--- Lesetext ---
==========
Vor Allem hat man ja einen Stückpreis pro Prüfung (den man, wenn man möchte, ja auch noch verhandeln kann) ...


----------



## Raijin Tycho (4 März 2021)

Ist halt immer nicht so einfach. Der Chef stellt sich das halt ganz toll vor. Es sollen ja auch unsere gebauten Maschinen vor Auslieferung geprüft werden. Da ist es halt verlockend das auf das vorhandene Personal abzuwälzen, Die kosten dann ja nicht mehr, sind immer da und müssen ja auch auf trab gehalten werden.
 Das dann der ganze Rattenschwanz mit Messgeräten und Schulungen etc. hinterher kommt, wird da gerne unterschätzt/übersehen.


----------



## JSEngineering (4 März 2021)
==========
--- Gespeicherte Daten ---

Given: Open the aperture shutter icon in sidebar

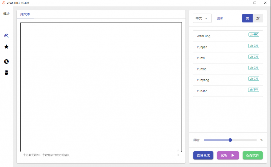Looking at the screenshot, I should (x=6, y=61).
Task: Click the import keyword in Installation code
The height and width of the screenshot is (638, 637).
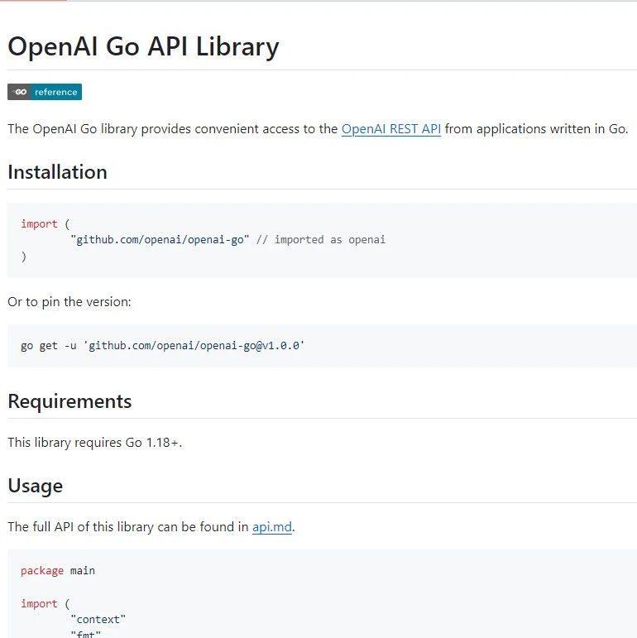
==========
--- Aufgaben ---
A: Bearbeite die Forumsdiskussion über Prüfungen: Gib den Abschnitt von „Das dann der“ bis „JSEngineering (4 März 2021)“ wieder und ersetze dabei „Schulungen“ durch „Weiterbildungen“.
B: Führe die Forumsdiskussion über Prüfungen von der Stelle an weiter, an der sie endet.
Das Material hat mit der Forumsdiskussion über Prüfungen nichts zu tun.

--- Antworten je Aufgabe ---
A:
Das dann der ganze Rattenschwanz mit Messgeräten und Weiterbildungen etc. hinterher kommt, wird da gerne unterschätzt/übersehen.


----------



## JSEngineering (4 März 2021)

B:
Raijin Tycho schrieb:


> Die kosten dann ja nicht mehr, sind immer da



Naja: Während der Schulung sind sie reihum nicht da... und wenn ein Mitarbeiter das Unternehmen verläßt, verläßt auch diese "Fähigkeit" das Unternehmen.
Und die kosten nicht mehr: Kommt auf den Mitarbeiter an. Die neue Befähigung kann man auch als Aufhänger für eine Lohnerhöhung nutzen - früher oder später... man hat ja auch einen Zuwachs an Verantwortung...

Wie nennt man das so schön: Milchmädchenrechnung...
Das muß man dem Chef nur mal alles klar machen. Das kommt immer auch mit auf die Größe des Unternehmens an: Je größer das ist, desto eher macht es Sinn, eigene Leute dafür vorzuhalten, die sind dann aber auch voll nur damit beschäftigt.


----------



## Larry Laffer (4 März 2021)

Wieviele Maschinen baut ihr denn so ?
Das mit dem Outsourcen bezog ich jetzt auch mehr auf die allgemeinen Geräteprüfungen, die sich ja zyklisch wiederholen und wo ihr den Zyklus ja auch noch begründen und dokumentieren müßt.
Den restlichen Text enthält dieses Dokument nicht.